Book_champion_Warhorse
Bailey was our very first Book Champion. Now he is eleven years old, in grade 6, and spoke to us about a new favourite book, War Horse by Michael Morpurgo

Can you tell us what the story of War Horse is about?
The story of War Horse is about Albert Narracott and a horse named Joey. The book is set in the horse’s perspective, not in Albert’s perspective. Joey tells you his life, as if you were him. Albert’s father sells Joey to the cavalry to be ridden by Lieutenant Nicholls, who ends up getting killed in action. Then Joey ends up going to the Germans and being looked after Captain Friedrich Muller. Joey runs away after an attack by British, but ends up in no-mans land. The Germans and British wave the white flag, while they cut the barbed wire attached to Joey, then they toss a coin to see how keeps him. The British won the coin toss. They take Joey back to Devon, England and Albert Narracott buys Joey back.

What do you like most about the story?
It’s really good that it has been written in a horse’s perspective because most books are usually written from a human’s perspective. It was interesting to see what the life of a horse was like and what they went through in WW1.

There was a very strong relationship between Albert and Joey.
Could you understand the connection between a boy and a horse?
Yes, because I think everyone that has a horse always has a strong connection with it. It’s the same with anyone and their pet (even though Joey wasn’t really a pet). Albert goes to the war, not to fight, just to try and find Joey. I think this really shows how strong their connection was.

Did you find the story sad or scary at times?
I think it was sort of sad half way through when you didn’t really know what was going to happen. Then again at the end, because you think Joey is going to die.

Did you think the horses were brave during the war?
Yes very brave, especially in this book. The way the horses break through barbed wire to try and help the people that ride them is unbelievable.
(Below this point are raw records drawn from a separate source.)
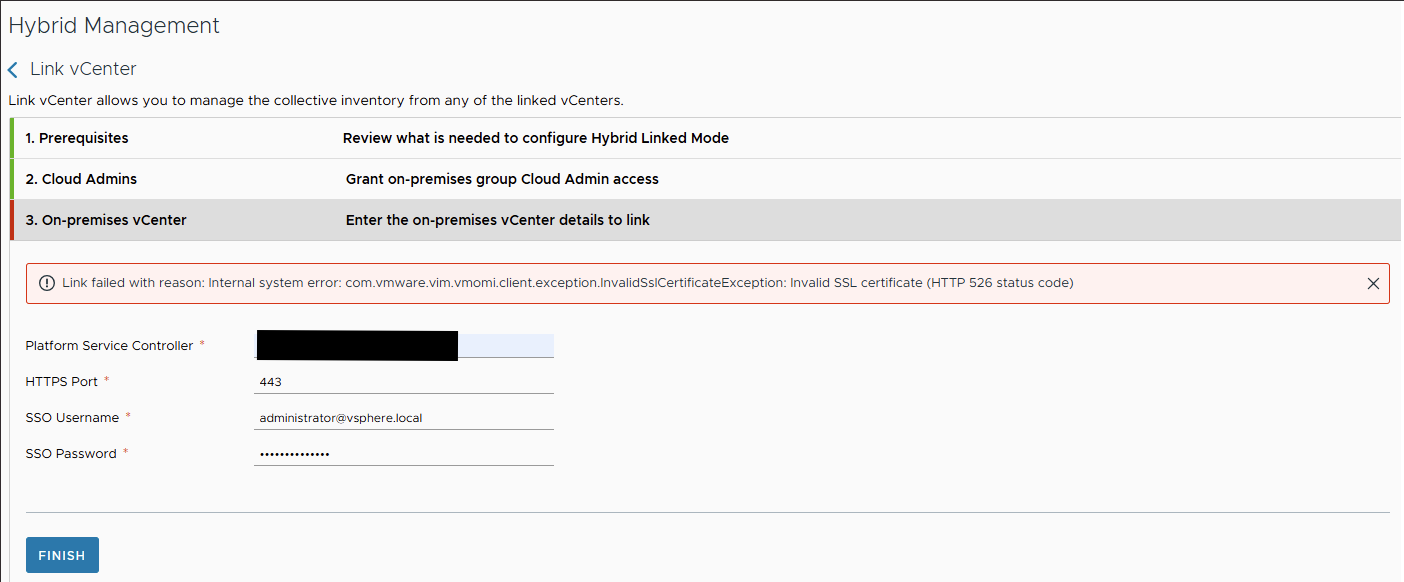Click the SSO Username field
This screenshot has height=582, width=1404.
click(404, 418)
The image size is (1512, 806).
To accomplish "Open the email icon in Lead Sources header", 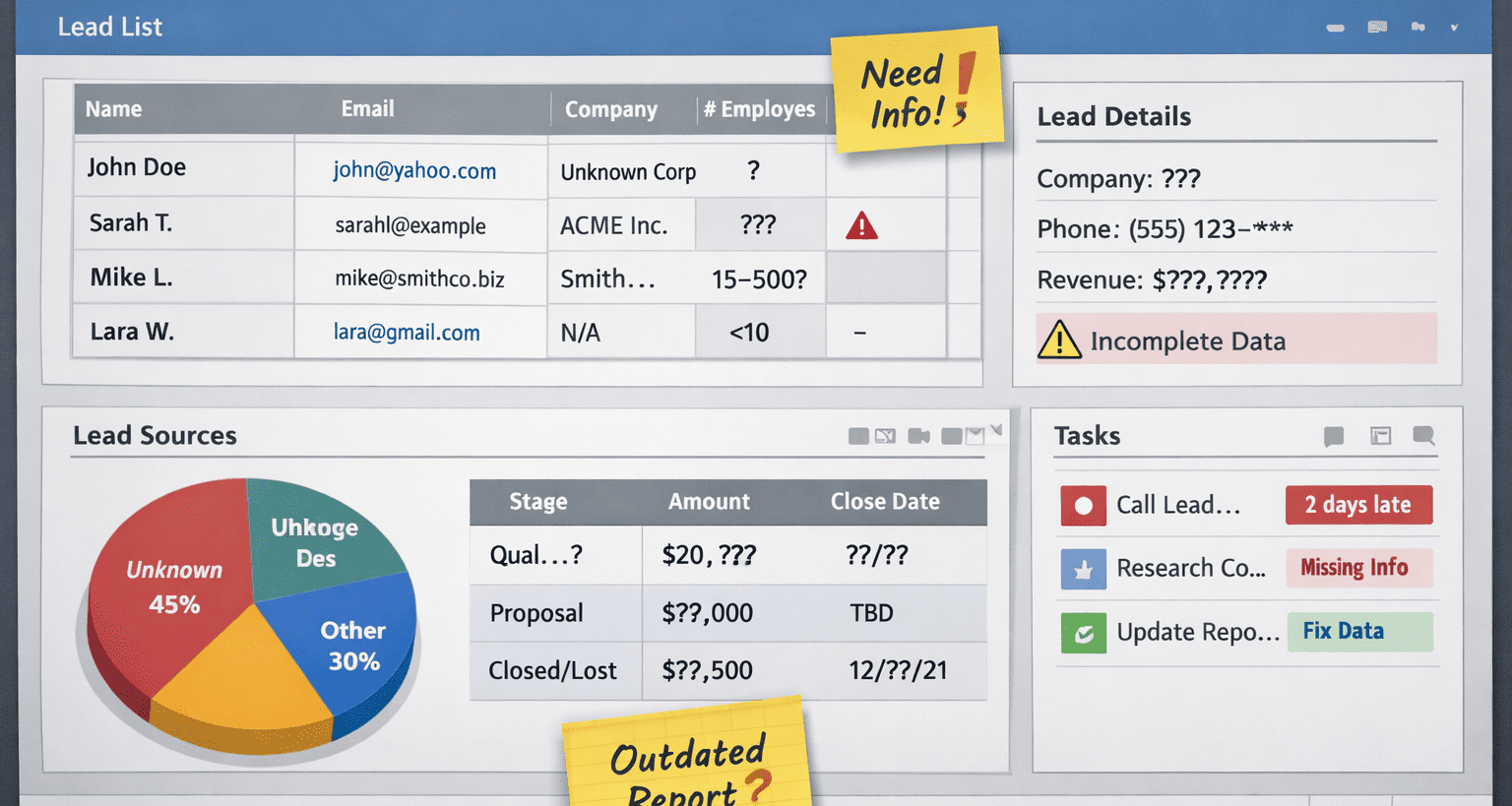I will [975, 435].
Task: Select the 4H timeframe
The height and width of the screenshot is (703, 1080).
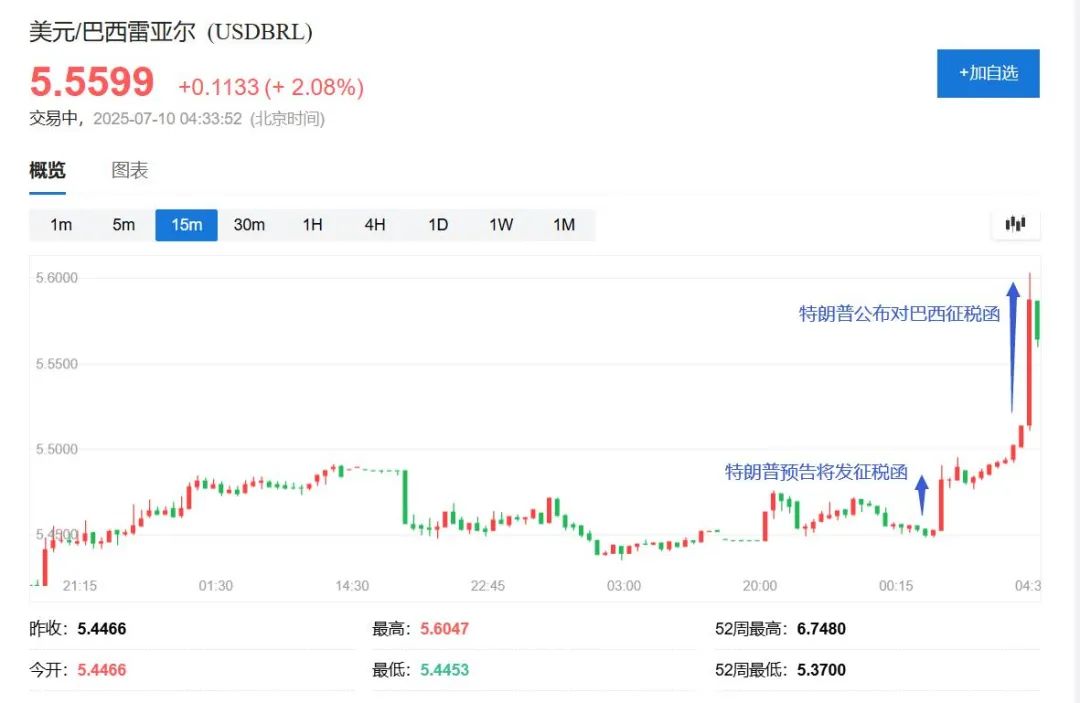Action: tap(375, 225)
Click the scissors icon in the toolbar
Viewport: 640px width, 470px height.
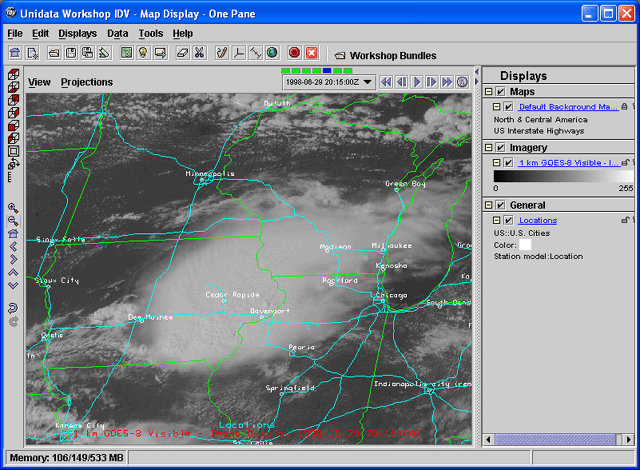tap(200, 53)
Which did you like best: the book, the play or the movie?
I read the book first. I loved the book most definitely! I always think the book is best because it has so much detail that movies and plays just can’t add.

How different was the play or the movie from what you’d  imagined in you head?
I imagined the movie to be very similar, but there were a few bits that were like tearing out pages of the book and re-writing them again. The play was really really similar. Very little was different from the book.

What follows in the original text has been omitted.